### TRABAJO REQUERIDO
1. Enumere los tipos de medios de comunicación que el fragmento sobre la ex alcaldesa de Valencia menciona expresamente.
2. Según el fragmento sobre la ex alcaldesa de Valencia, ¿de qué murió Barberá?
3. Prolongue el fragmento sobre la ex alcaldesa de Valencia a partir de su última oración.

------ SECCIÓN DEL DOCUMENTO

La ex alcaldesa de Valencia se sentó en el banquillo el día 21 por un presunto ingreso de 1.000 euros al Partido Popular, que, supuestamente, le habría reintegrado el importe con dos billetes de 500. Pitufeo, le llaman. Antes, había sido repudiada por algunos de sus compañeros de partido, insultada por sus adversarios y ultrajada por la mayoría de los medios de comunicación. ¡Qué digo, mayoría, si no hubo diario ni radio ni televisión que se abstuviera de tratarla como a una leprosa! Barberá murió de un infarto el día 23, y yo me pregunto por la posibilidad de achacar la muerte a su calvario, al escrache general al que estaba siendo siendo sometida desde hacía meses.

------------
------ INFORMACIÓN PROPORCIONADA

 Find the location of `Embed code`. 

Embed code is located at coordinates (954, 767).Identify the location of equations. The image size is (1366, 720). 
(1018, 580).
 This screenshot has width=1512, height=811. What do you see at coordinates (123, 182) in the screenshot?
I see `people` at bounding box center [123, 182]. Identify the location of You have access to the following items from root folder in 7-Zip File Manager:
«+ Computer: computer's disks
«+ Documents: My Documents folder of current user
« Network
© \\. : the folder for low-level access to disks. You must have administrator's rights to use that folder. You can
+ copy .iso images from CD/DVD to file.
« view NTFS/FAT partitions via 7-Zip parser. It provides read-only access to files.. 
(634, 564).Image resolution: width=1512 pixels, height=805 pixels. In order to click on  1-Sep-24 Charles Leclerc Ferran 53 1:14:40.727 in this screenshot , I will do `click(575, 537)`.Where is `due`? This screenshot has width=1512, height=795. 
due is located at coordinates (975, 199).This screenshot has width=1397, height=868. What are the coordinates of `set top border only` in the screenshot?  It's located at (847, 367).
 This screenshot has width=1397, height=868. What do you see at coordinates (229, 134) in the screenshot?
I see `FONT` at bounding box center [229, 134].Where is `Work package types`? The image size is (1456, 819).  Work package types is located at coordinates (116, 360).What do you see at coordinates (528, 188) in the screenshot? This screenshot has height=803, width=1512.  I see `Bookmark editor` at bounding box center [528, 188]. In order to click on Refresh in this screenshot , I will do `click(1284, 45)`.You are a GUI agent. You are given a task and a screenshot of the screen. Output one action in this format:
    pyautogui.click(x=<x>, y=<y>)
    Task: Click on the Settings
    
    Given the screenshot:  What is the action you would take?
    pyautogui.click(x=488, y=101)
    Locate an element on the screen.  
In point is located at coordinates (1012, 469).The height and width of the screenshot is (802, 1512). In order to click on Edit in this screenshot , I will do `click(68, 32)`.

------------

### RESPUESTAS ESCRITAS
1. Diario, radio y televisión.

2. De un infarto.

3.
Abro comillas. La ola de suicidios que motivó en España la crisis fue en verdad una cascada de crímenes de Estado. La mayoría de los suicidas, cómo ignorarlo, eran hombres a quienes la parca se les había insinuado en forma de despido, les había persuadido a rebufo de la ruina y, finalmente, les había insuflado el suficiente (des)ánimo para quitarse de en medio. Al desahucio de la vivienda, instigado por la Casta, seguía el desalojo de la vida. Digámoslo sin rodeos, sin los untuosos eufemismos con que el Sistema adultera la realidad: asesinatos. Se trataba, simple y llanamente, de asesinatos. Cierro comillas.

Y me respondo que no, que el tributo a la verdad, esto es, a la democracia, debe ir vinculado a la cautela. Entre otras razones, porque no es precisamente cautela lo que me pide el cuerpo.